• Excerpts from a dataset
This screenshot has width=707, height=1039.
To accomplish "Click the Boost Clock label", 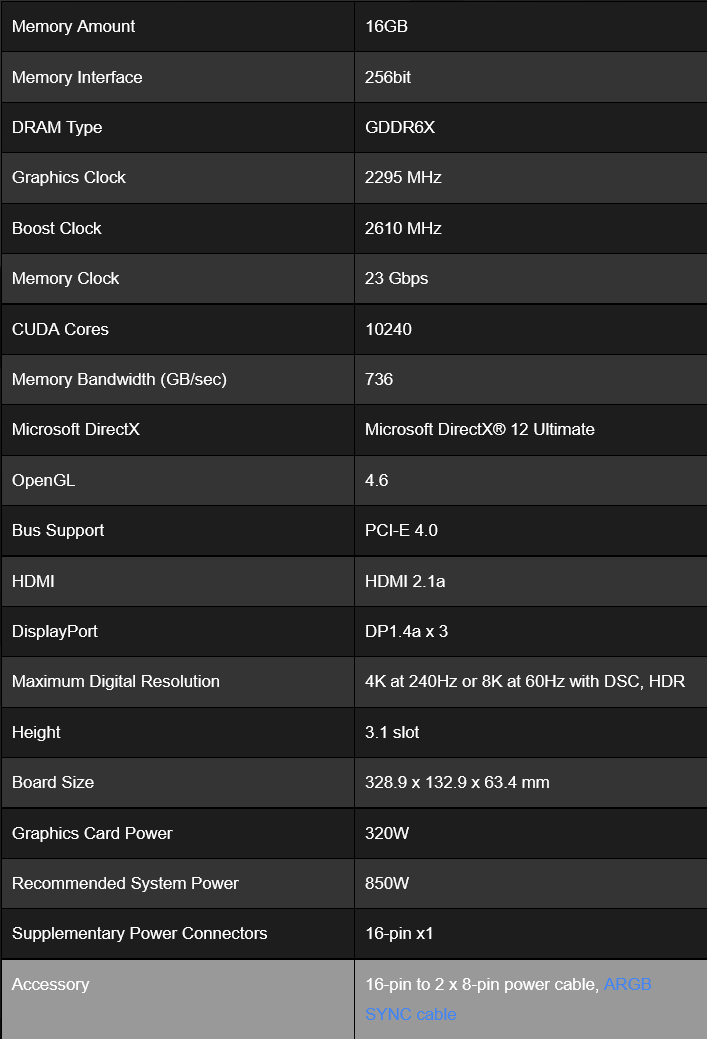I will [x=57, y=229].
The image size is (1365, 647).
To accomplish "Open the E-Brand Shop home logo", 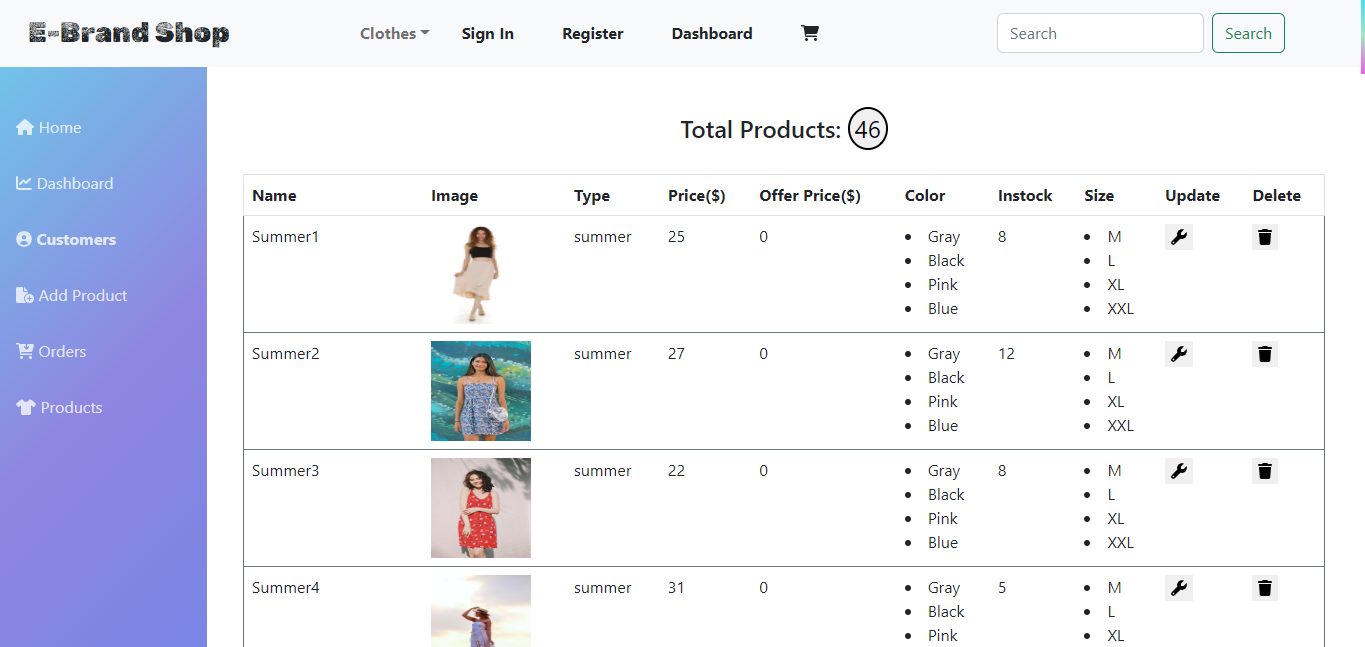I will (129, 32).
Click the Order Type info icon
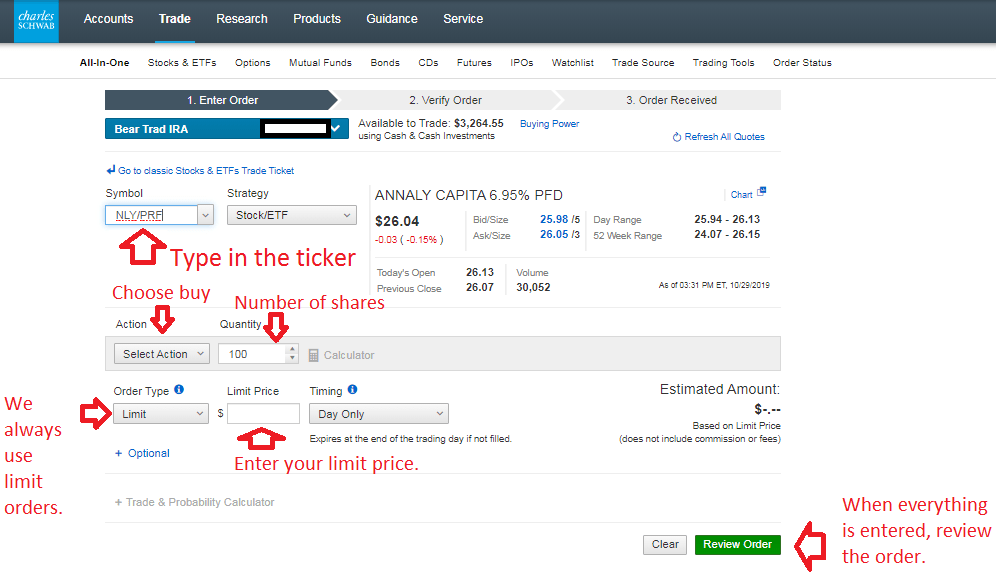This screenshot has height=574, width=996. tap(179, 390)
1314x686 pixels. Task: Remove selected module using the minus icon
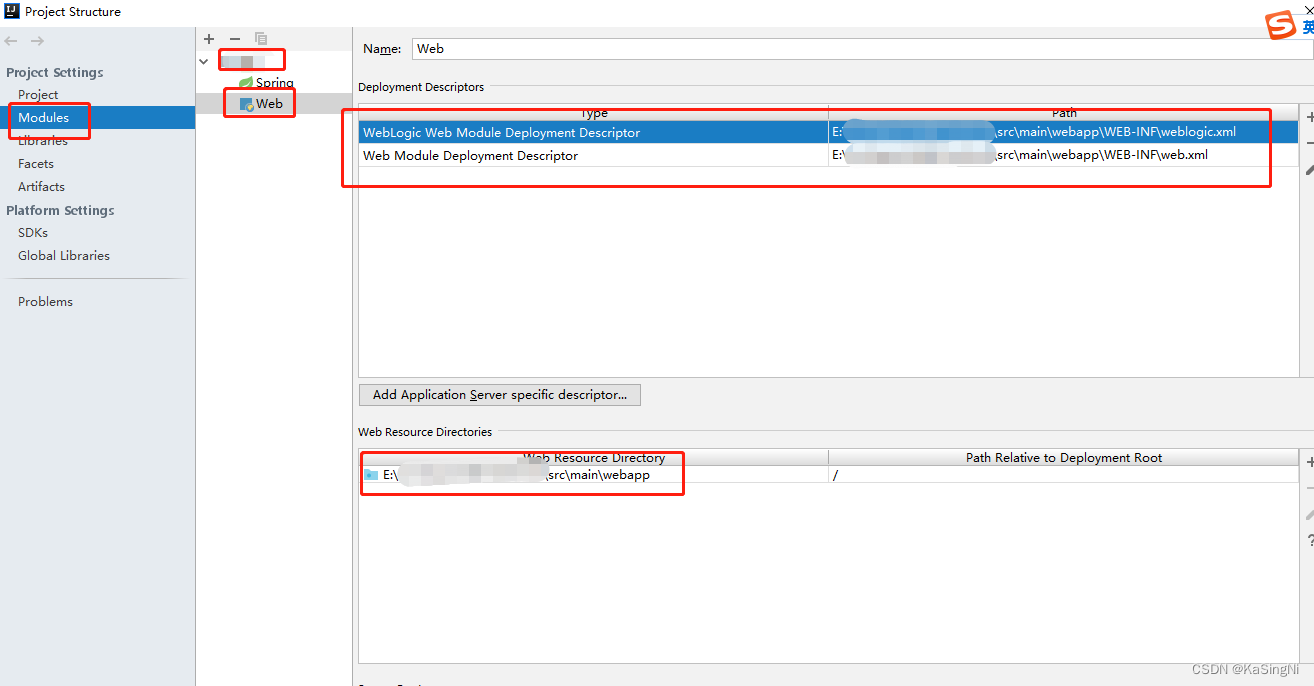[x=234, y=39]
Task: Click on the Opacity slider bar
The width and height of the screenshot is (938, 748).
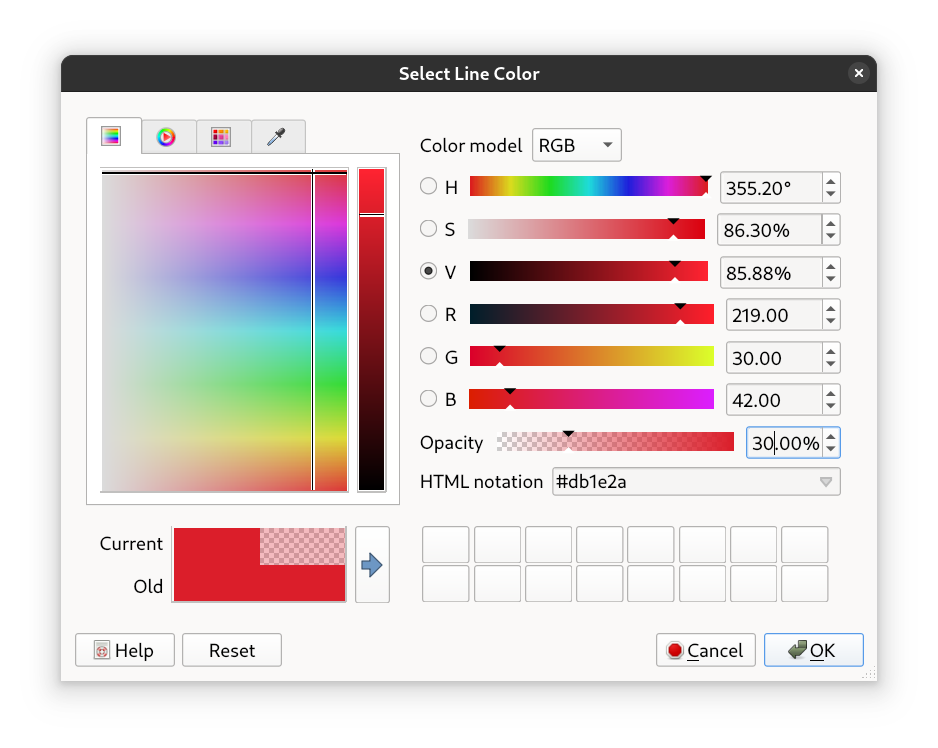Action: pos(615,442)
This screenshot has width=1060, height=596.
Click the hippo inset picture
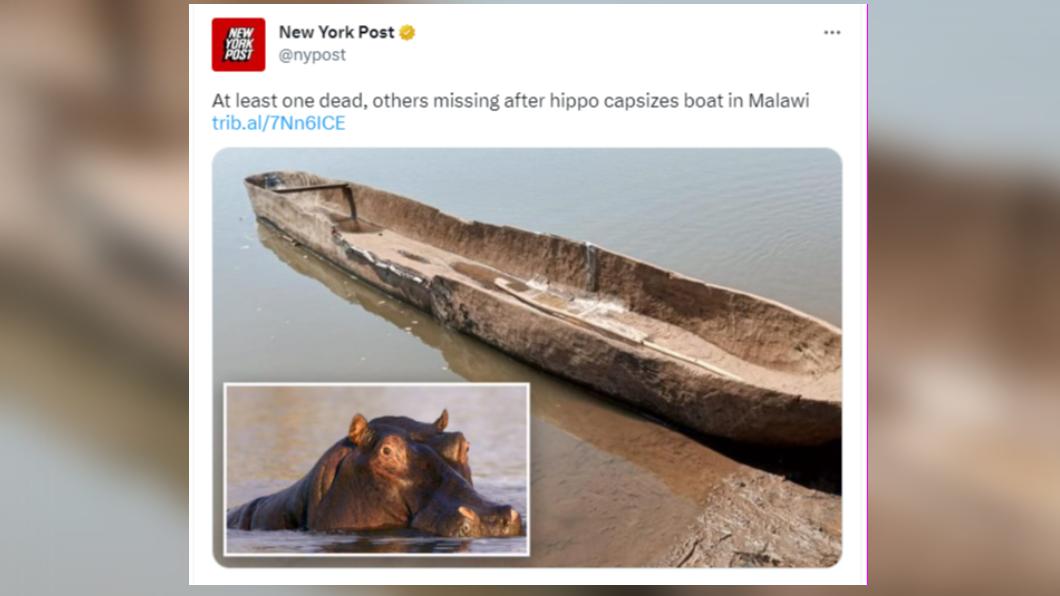(x=377, y=470)
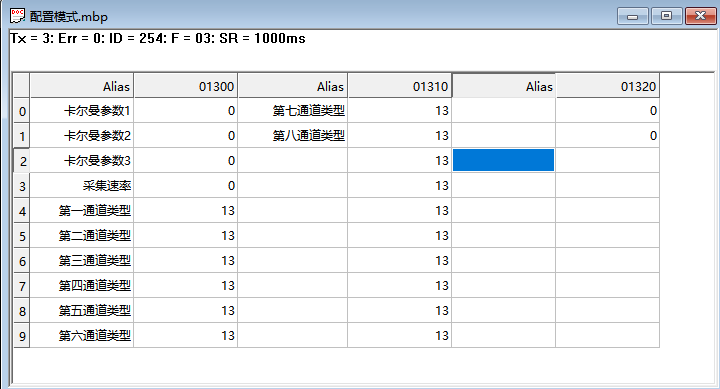Select value 13 next to 第八通道类型
This screenshot has width=720, height=389.
[x=399, y=135]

• Assignment
In the data above, find the line with "1314x686 pixels. Task: Remove" and repeat it and every line after it through the end, exactly; leave the pictures out.

• Reply
1314x686 pixels. Task: Remove selected module using the minus icon
[x=234, y=39]
Task: Click on the Opacity slider bar
The width and height of the screenshot is (938, 748).
Action: pos(615,442)
This screenshot has width=1060, height=596.
Click the hippo inset picture
(x=377, y=470)
Select value 13 next to 第八通道类型
This screenshot has width=720, height=389.
[x=399, y=135]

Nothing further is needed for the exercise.